This simple, not-so-layered post from CP Gal, Rebecca Luminarias, brings together two wonderfully playful worlds–Tags & Crate Paper's "Journey" collection. There are some soft pretty glassine bags to peek at too!
Simple doesn't have to mean boring. I've always loved the layered look but there are times when I find myself moving in a more minimal direction--simplifying things a little bit. So many embellishments can stand out on their own if given the chance. At the very least they need only one or two other pieces to compliment them. That's the focus of my project today--simple tea tags.
I like this idea of creating a larger tag and anchoring it to a smaller one, in essence, making a tea tag. I've carried the sparse feel over to this set by choosing some statement pieces from the Journey collection. I started with a basic, store-bought white tag, added a layer for texture and finished it off with the focal point--in this case the glittered F-U-N alphas.
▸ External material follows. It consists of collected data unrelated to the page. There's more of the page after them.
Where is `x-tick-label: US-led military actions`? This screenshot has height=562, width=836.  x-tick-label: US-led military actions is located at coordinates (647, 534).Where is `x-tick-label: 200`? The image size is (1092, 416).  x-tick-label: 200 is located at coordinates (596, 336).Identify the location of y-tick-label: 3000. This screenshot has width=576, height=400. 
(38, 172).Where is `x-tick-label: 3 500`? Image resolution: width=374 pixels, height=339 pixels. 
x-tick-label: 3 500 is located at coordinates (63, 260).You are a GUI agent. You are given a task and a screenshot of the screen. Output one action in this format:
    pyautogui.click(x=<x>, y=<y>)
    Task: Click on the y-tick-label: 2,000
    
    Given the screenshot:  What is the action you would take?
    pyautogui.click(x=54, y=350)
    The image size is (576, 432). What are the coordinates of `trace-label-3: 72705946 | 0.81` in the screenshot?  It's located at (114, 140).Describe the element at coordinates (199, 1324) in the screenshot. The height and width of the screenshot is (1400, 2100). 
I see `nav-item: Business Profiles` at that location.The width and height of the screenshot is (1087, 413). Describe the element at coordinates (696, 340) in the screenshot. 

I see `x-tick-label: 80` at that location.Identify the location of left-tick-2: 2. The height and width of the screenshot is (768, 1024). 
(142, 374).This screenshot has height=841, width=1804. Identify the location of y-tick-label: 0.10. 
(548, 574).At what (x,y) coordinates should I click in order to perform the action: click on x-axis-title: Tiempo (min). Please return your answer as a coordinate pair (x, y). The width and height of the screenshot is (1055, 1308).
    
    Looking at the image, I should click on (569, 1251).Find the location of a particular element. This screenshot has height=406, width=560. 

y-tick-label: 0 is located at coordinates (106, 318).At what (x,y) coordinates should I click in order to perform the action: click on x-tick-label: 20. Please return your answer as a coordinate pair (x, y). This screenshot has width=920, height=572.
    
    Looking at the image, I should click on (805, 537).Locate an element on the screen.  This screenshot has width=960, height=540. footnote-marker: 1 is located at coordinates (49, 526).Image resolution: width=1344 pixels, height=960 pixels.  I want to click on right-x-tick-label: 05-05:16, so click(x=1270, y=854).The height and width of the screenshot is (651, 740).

The second part of the tag is cut from the 'Let's Go' accent cards patterned paper. I stitched a die cut arrow to it and then tied the tags together. So simple and easy but not boring (at least I don't think so!).
Lace is one of my most favorite textures to use in paper crafting. In a photo, you almost feel like you can touch it which adds to the sensory element of the project. The glitter vellum arrow on the smaller tag invokes the same feeling. I've made no secret of my excitement in the growing number of textures in recent Crate collections, and that's one reason why. Different finishes lend an extra element of interest.
When I'm creating I often find myself saying the word unnecessary in my head. Take this tag for example. The larger tag simply has a gold foil printed acetate card that has been stitched to it. I really liked the way that looked, uncluttered and minimal. A part of me felt obligated to add more to the tag, for some reason, but I didn't want to stick something on there just for the sake of using more embellishments. So I dared to leave it be, allowing it to make a statement all on it's own--'take the scenic route'. And I'm glad I did.
Let me say that just because this is a minimal project, that doesn't mean that it's any easier than it's layered, clustered, piled on counterparts. It still takes me a lot of playing around--positioning, repositioning, adding, subtracting--to achieve the right balance. I'm not much of a sit-down-get-it-done-in-thirty-minutes kind of crafter. I fuss quite a bit, even on projects that have very few embellishments. But that's all part of the fun, right?